BayesR3 enables fast MCMC blocked processing for largescale multi-trait genomic prediction and QTN mapping analysis
journal contributionposted on 2022-10-24, 23:58 authored by EJ Breen, IM MacLeod, PN Ho, M Haile-Mariam, Jennie PryceJennie Pryce, CD Thomas, Hans DaetwylerHans Daetwyler, ME Goddard
Bayesian methods, such as BayesR, for predicting the genetic value or risk of individuals from their genotypes, such as Single Nucleotide Polymorphisms (SNP), are often implemented using a Markov Chain Monte Carlo (MCMC) process. However, the generation of Markov chains is computationally slow. We introduce a form of blocked Gibbs sampling for estimating SNP effects from Markov chains that greatly reduces computational time by sampling each SNP effect iteratively n-times from conditional block posteriors. Subsequent iteration over all blocks m-times produces chains of length m × n.
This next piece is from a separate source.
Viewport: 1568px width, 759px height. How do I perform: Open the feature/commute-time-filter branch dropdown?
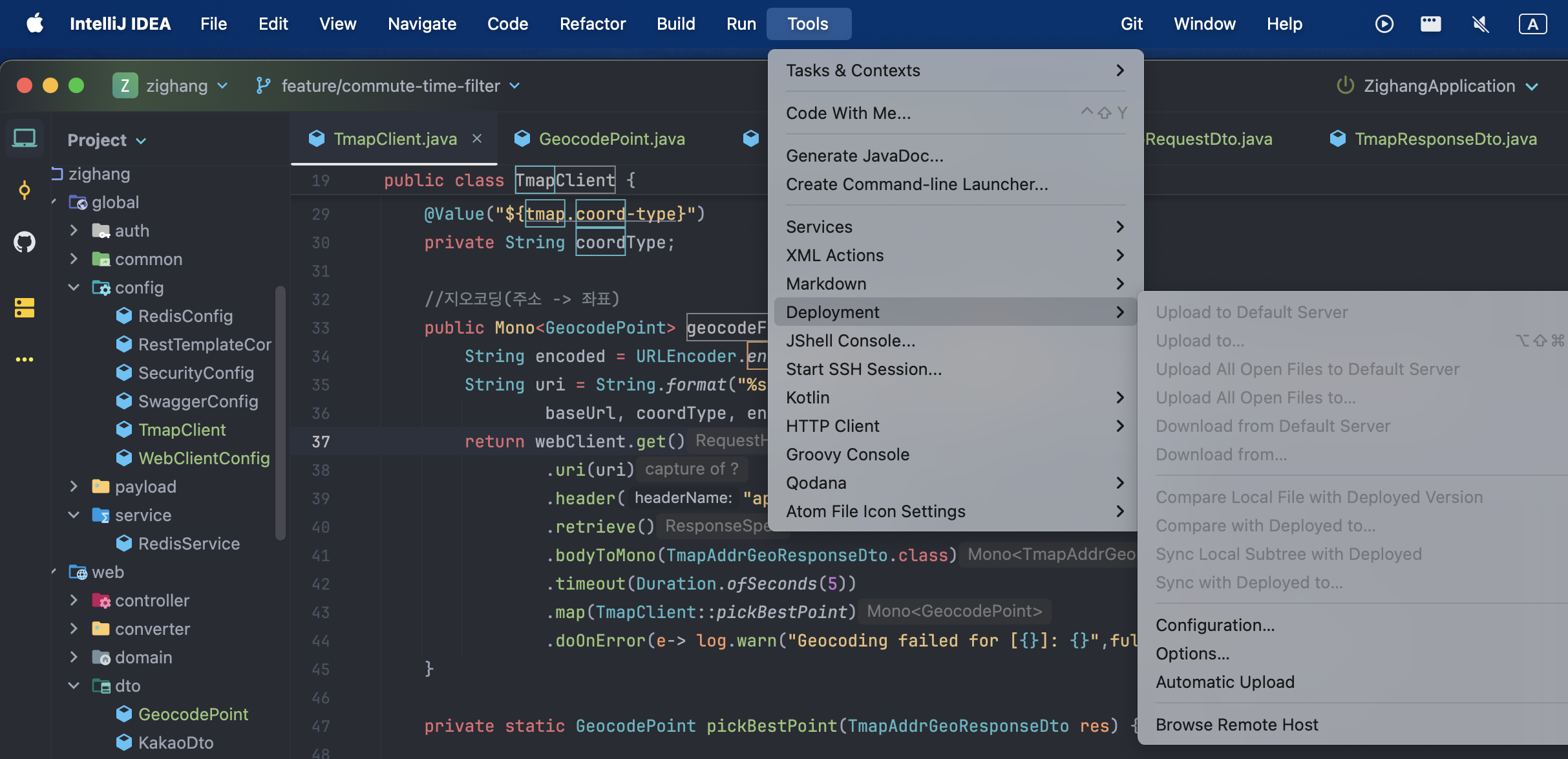390,86
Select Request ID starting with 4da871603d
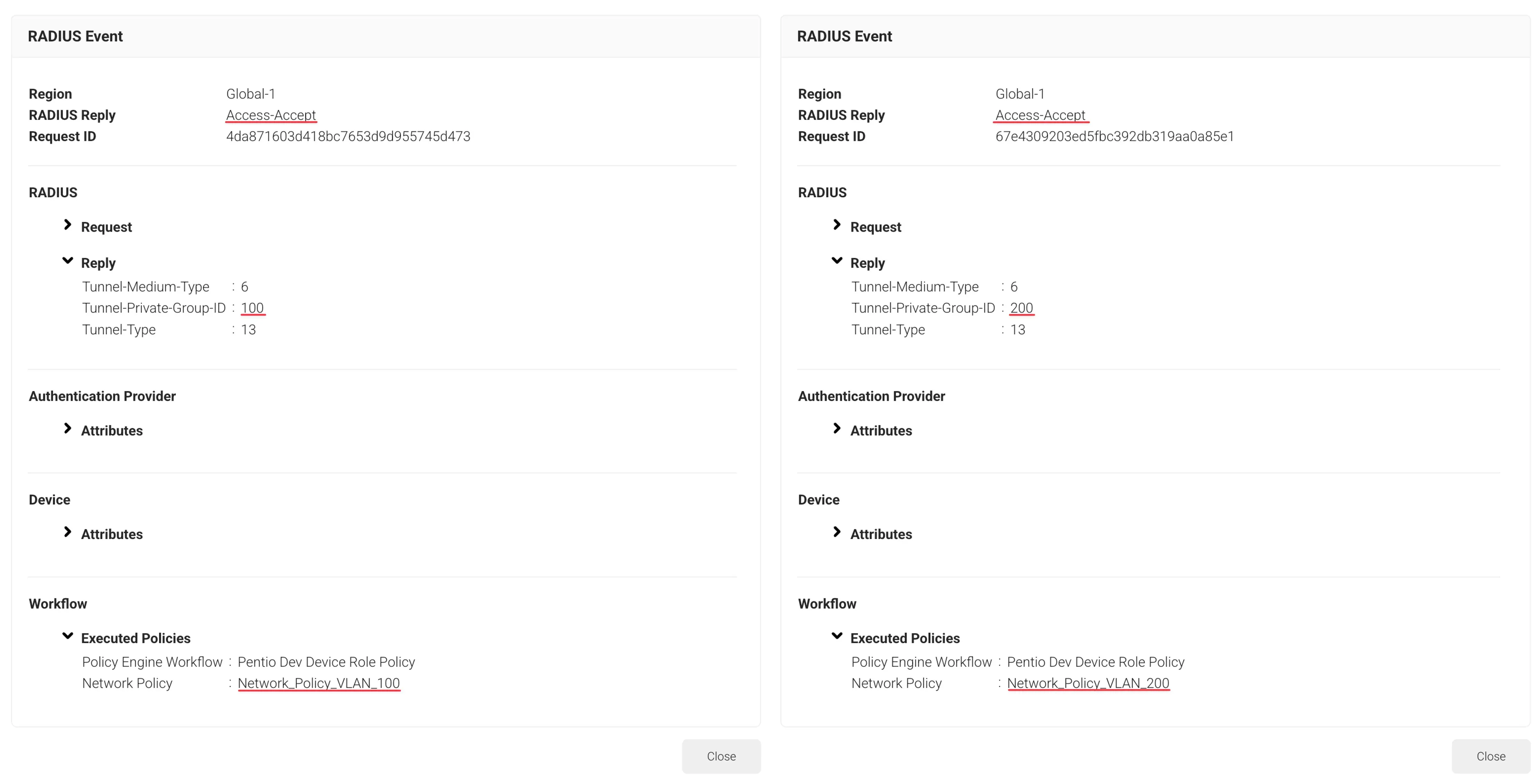1540x784 pixels. tap(348, 136)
We use this strategy to solve large-scale genomic prediction and fine-mapping problems using the Bayesian MCMC mixed-effects genetic model, BayesR3. We validate the method using simulated data, followed by analysis of empirical dairy cattle data using high dimension milk mid infra-red spectra data as an example of “omics” data and show its use to increase the precision of mapping variants affecting milk, fat, and protein yields relative to a univariate analysis of milk, fat, and protein.